● **GOAL OF THE EXERCISE**
The answer is all of the data repeated exactly, with each picture omitted.

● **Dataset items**
---+---

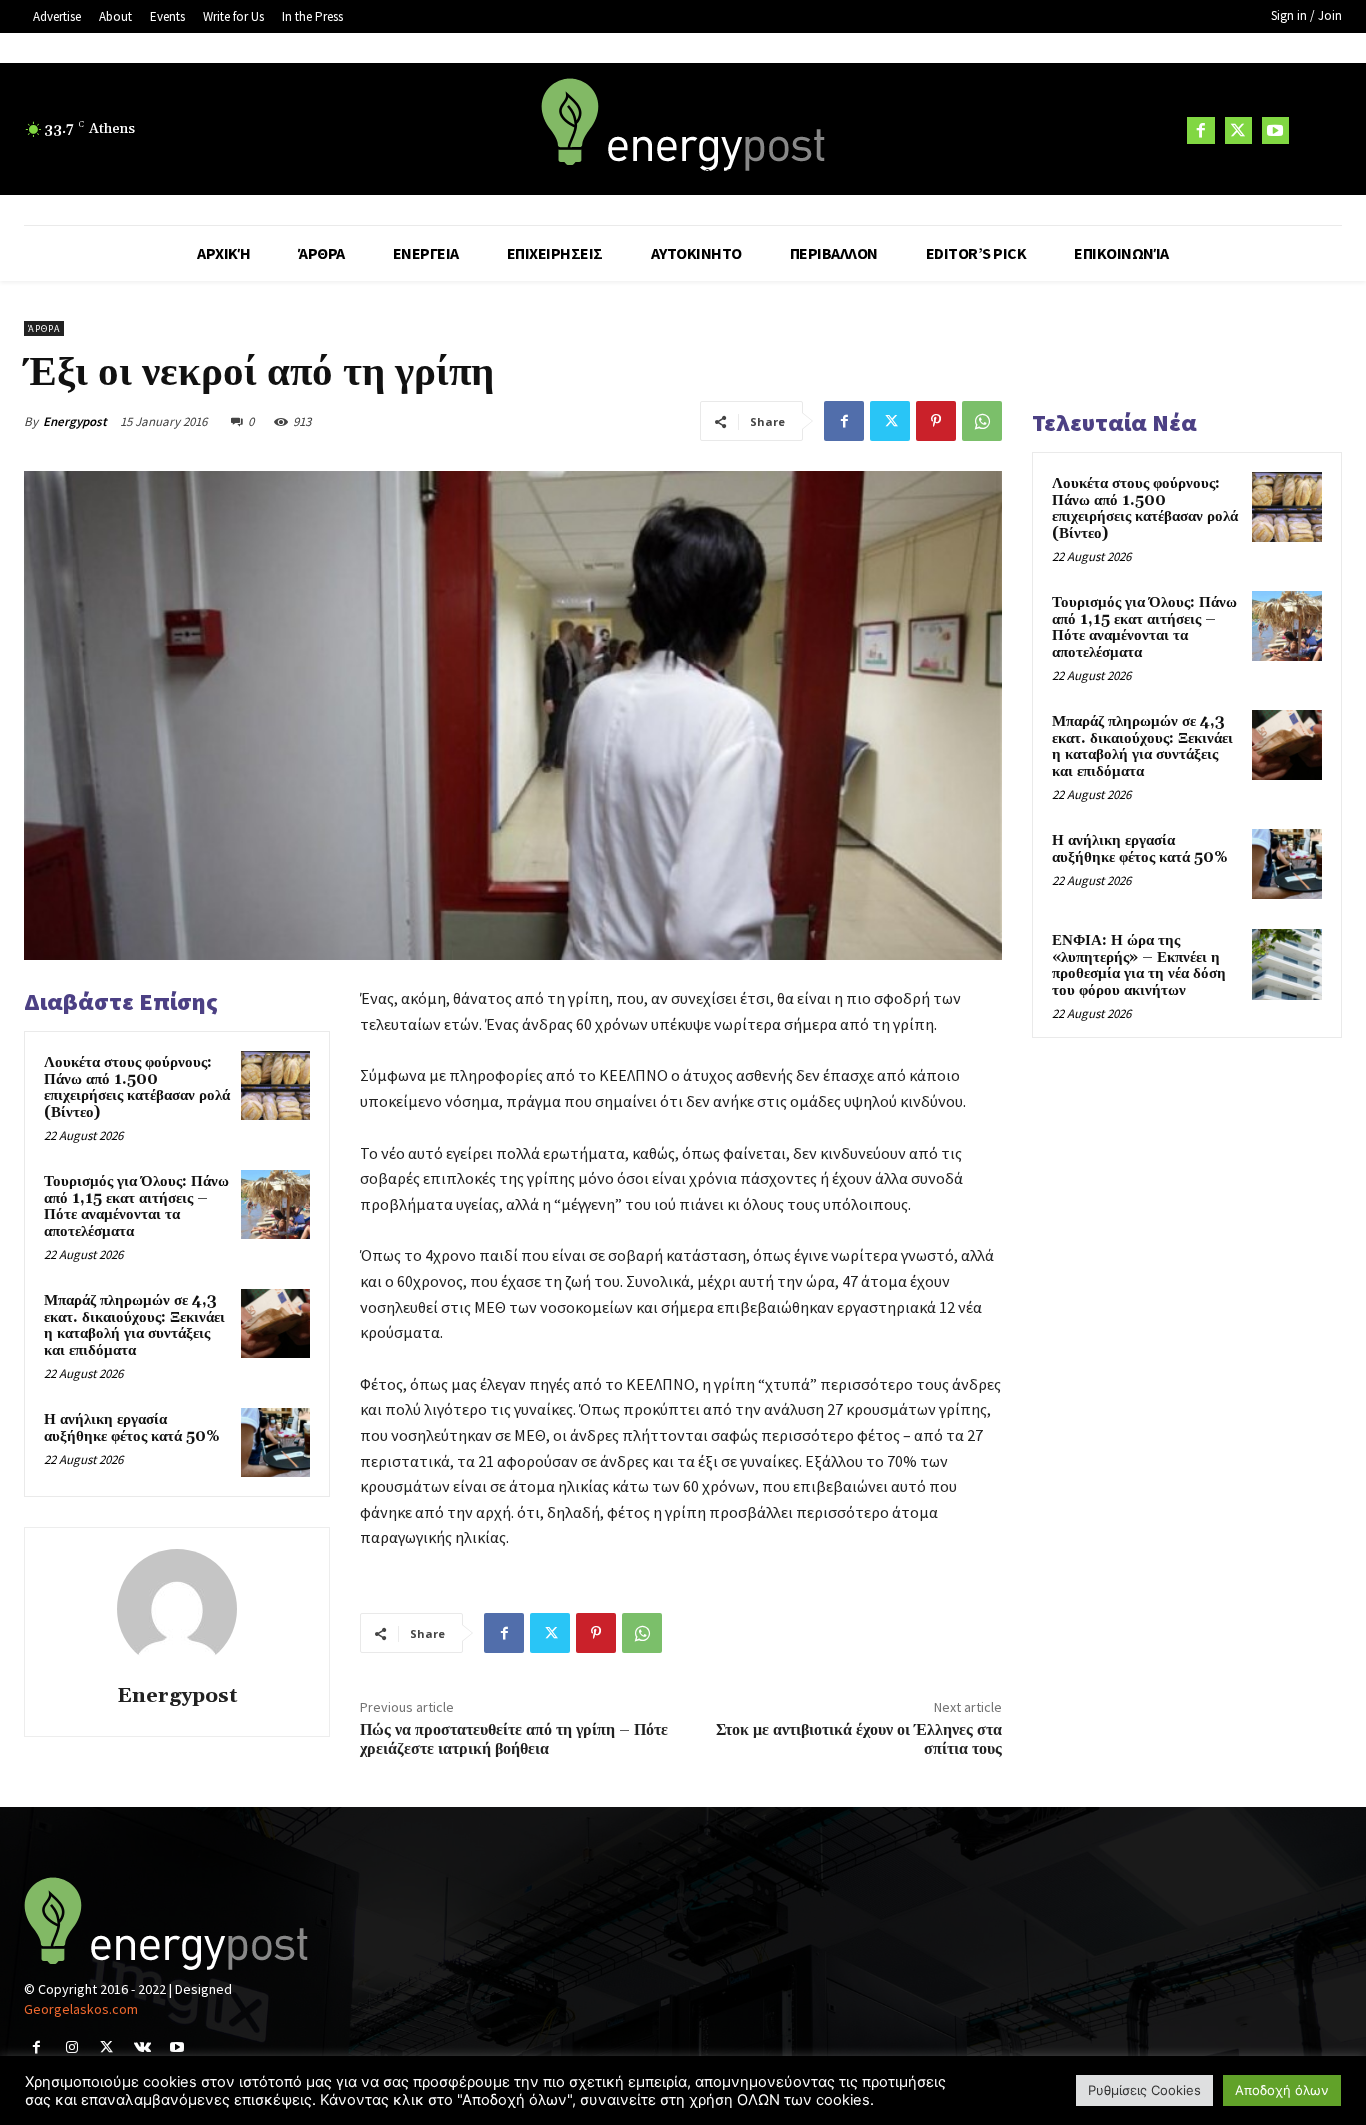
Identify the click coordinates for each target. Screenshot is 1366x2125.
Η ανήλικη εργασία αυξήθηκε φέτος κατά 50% (132, 1428)
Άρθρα (44, 328)
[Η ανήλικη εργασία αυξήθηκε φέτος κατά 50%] (275, 1442)
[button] (1318, 130)
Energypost (75, 421)
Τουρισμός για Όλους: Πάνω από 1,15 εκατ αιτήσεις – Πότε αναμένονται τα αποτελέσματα (136, 1206)
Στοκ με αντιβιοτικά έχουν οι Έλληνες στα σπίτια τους (859, 1739)
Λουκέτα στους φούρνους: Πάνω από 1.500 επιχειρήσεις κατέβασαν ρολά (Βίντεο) (137, 1087)
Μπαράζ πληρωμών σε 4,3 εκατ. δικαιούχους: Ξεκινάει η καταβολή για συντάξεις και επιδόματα (134, 1325)
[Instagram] (71, 2047)
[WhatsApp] (982, 421)
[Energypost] (177, 1609)
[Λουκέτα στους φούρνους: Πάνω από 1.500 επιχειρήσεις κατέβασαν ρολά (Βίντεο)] (275, 1085)
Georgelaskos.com (81, 2009)
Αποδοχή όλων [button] (1282, 2090)
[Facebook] (1200, 130)
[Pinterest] (936, 421)
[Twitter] (1238, 130)
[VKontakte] (142, 2047)
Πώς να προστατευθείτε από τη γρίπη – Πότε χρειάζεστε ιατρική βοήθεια (514, 1739)
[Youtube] (1275, 130)
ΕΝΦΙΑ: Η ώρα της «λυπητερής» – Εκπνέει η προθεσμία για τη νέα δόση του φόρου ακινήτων (1139, 965)
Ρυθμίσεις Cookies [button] (1144, 2090)
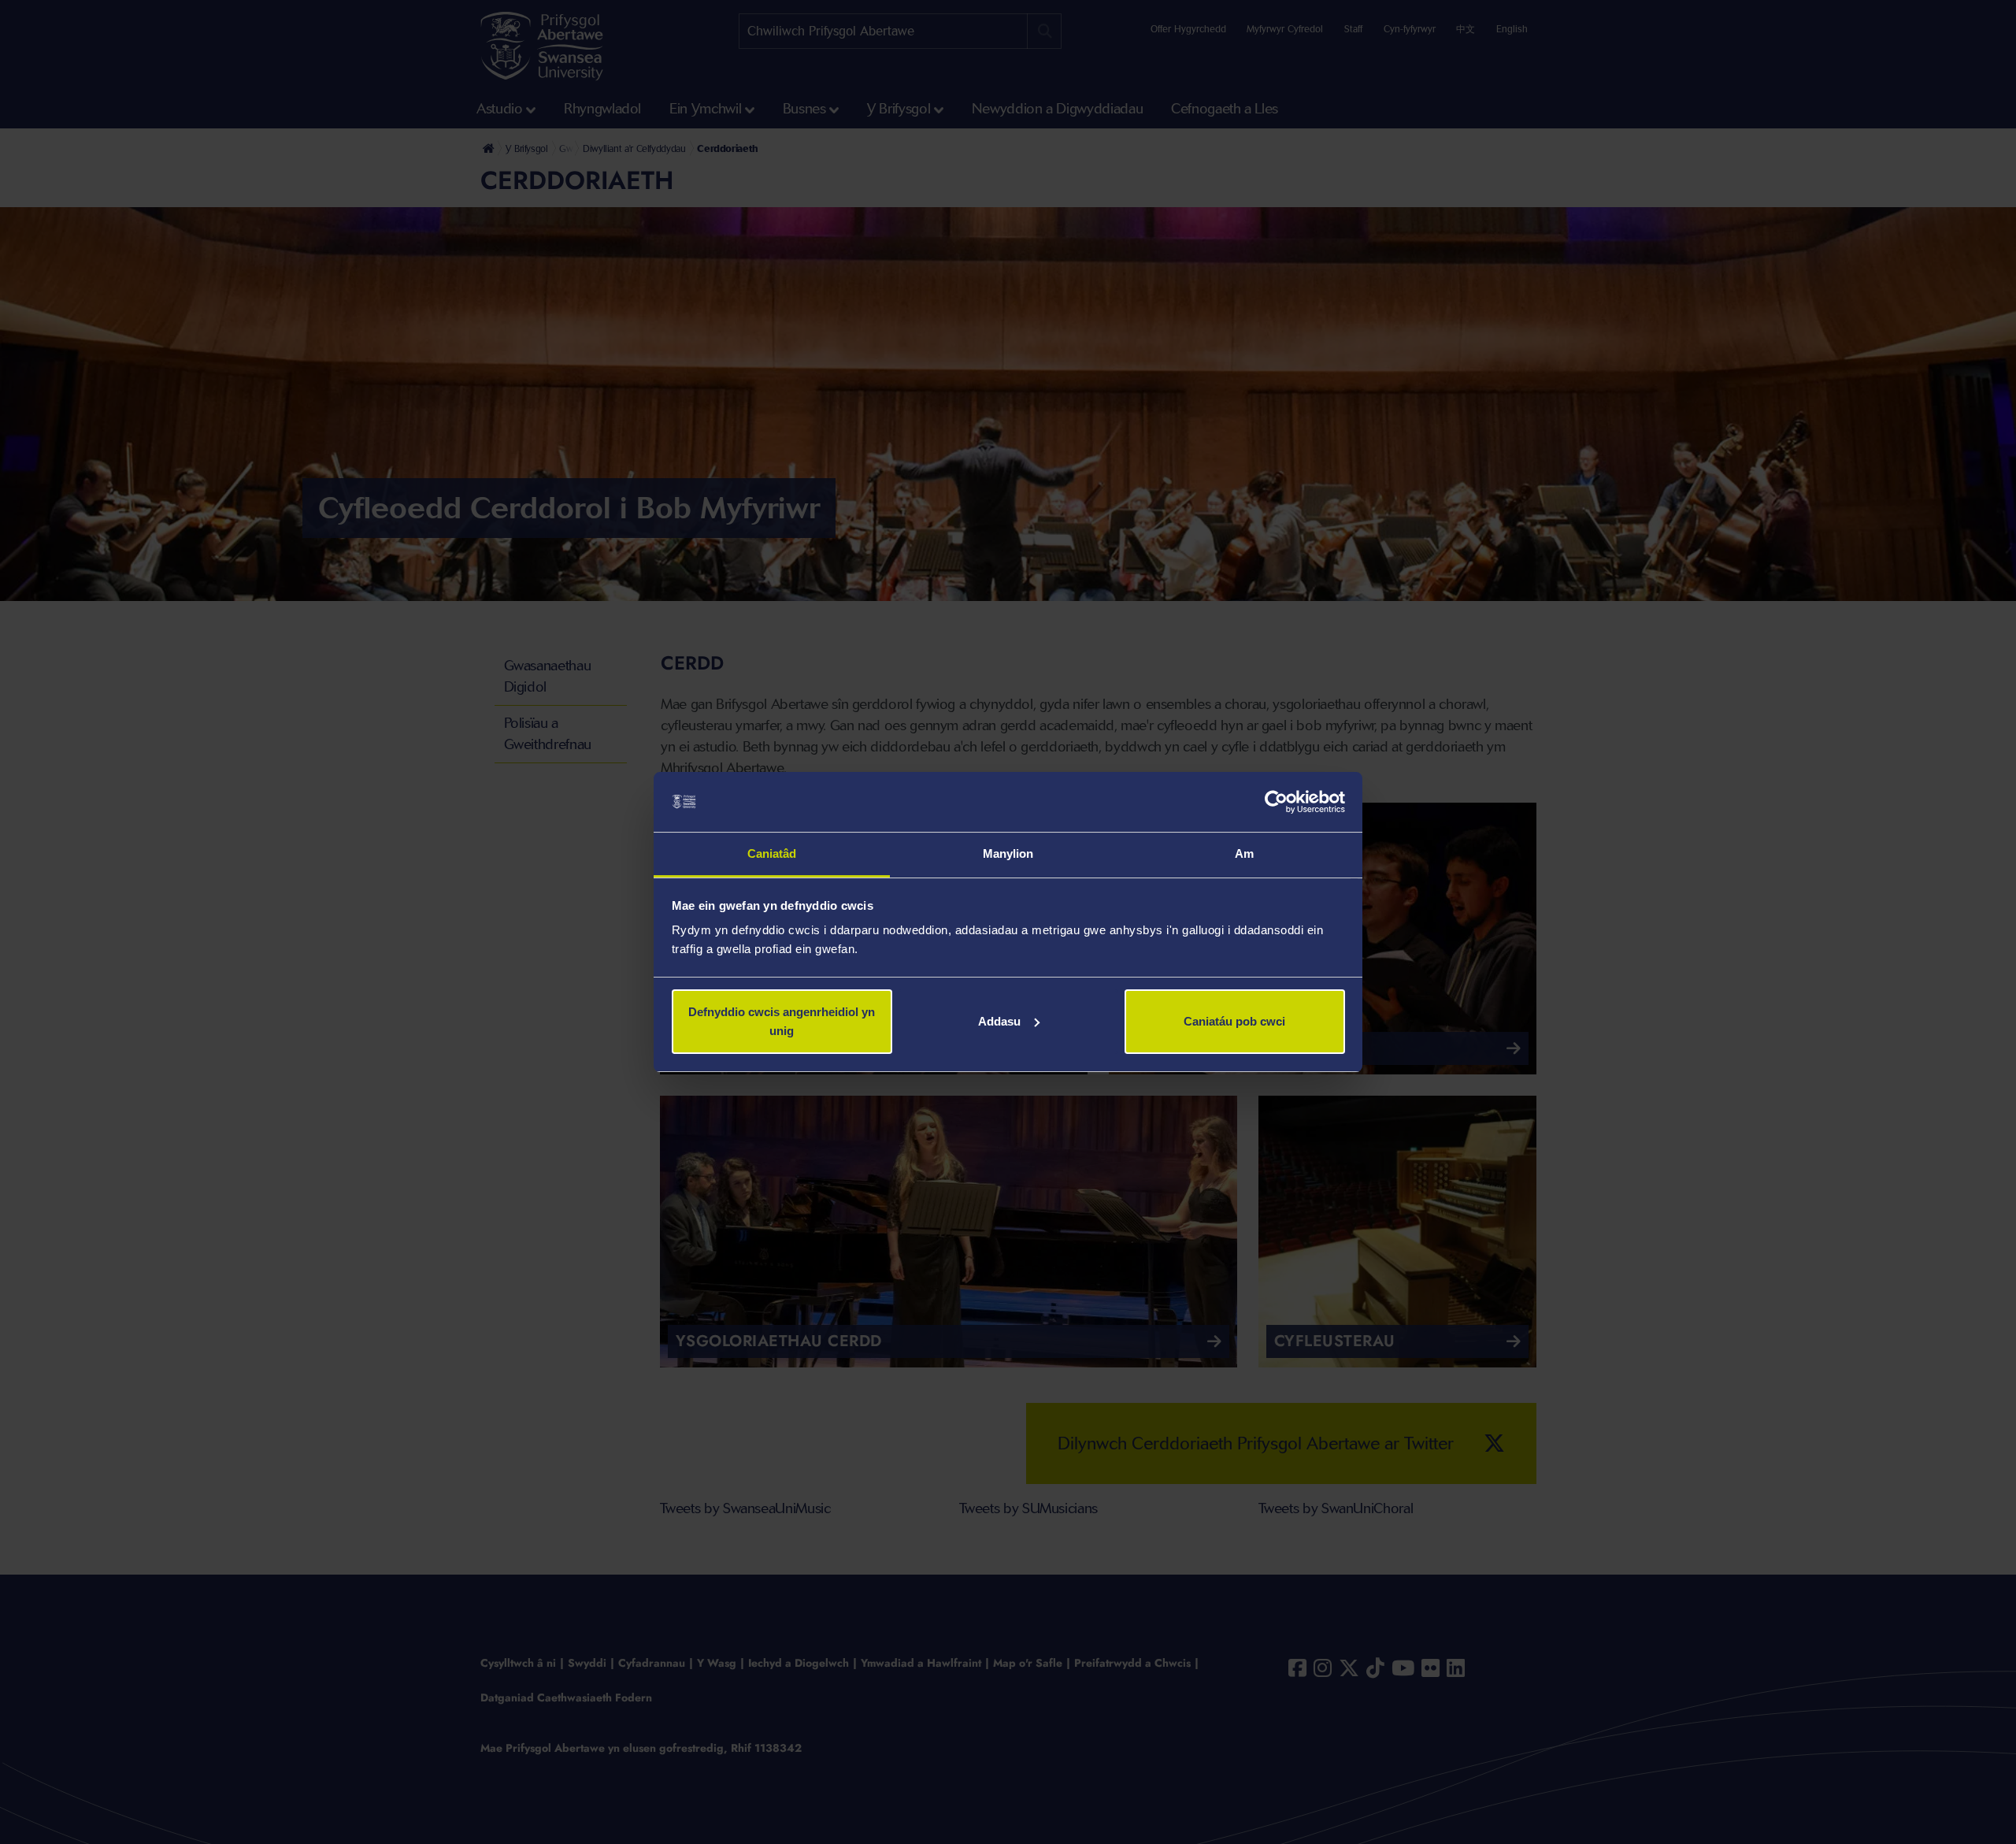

---+---

● **THE ANSWER**
Identify the click coordinates for each target. Screenshot is 1366x2125.
Η ανήλικη εργασία αυξήθηκε φέτος κατά 50% (132, 1428)
Άρθρα (44, 328)
[Η ανήλικη εργασία αυξήθηκε φέτος κατά 50%] (275, 1442)
[button] (1318, 130)
Energypost (75, 421)
Τουρισμός για Όλους: Πάνω από 1,15 εκατ αιτήσεις – Πότε αναμένονται τα αποτελέσματα (136, 1206)
Στοκ με αντιβιοτικά έχουν οι Έλληνες στα σπίτια τους (859, 1739)
Λουκέτα στους φούρνους: Πάνω από 1.500 επιχειρήσεις κατέβασαν ρολά (Βίντεο) (137, 1087)
Μπαράζ πληρωμών σε 4,3 εκατ. δικαιούχους: Ξεκινάει η καταβολή για συντάξεις και επιδόματα (134, 1325)
[Instagram] (71, 2047)
[WhatsApp] (982, 421)
[Energypost] (177, 1609)
[Λουκέτα στους φούρνους: Πάνω από 1.500 επιχειρήσεις κατέβασαν ρολά (Βίντεο)] (275, 1085)
Georgelaskos.com (81, 2009)
Αποδοχή όλων [button] (1282, 2090)
[Facebook] (1200, 130)
[Pinterest] (936, 421)
[Twitter] (1238, 130)
[VKontakte] (142, 2047)
Πώς να προστατευθείτε από τη γρίπη – Πότε χρειάζεστε ιατρική βοήθεια (514, 1739)
[Youtube] (1275, 130)
ΕΝΦΙΑ: Η ώρα της «λυπητερής» – Εκπνέει η προθεσμία για τη νέα δόση του φόρου ακινήτων (1139, 965)
Ρυθμίσεις Cookies [button] (1144, 2090)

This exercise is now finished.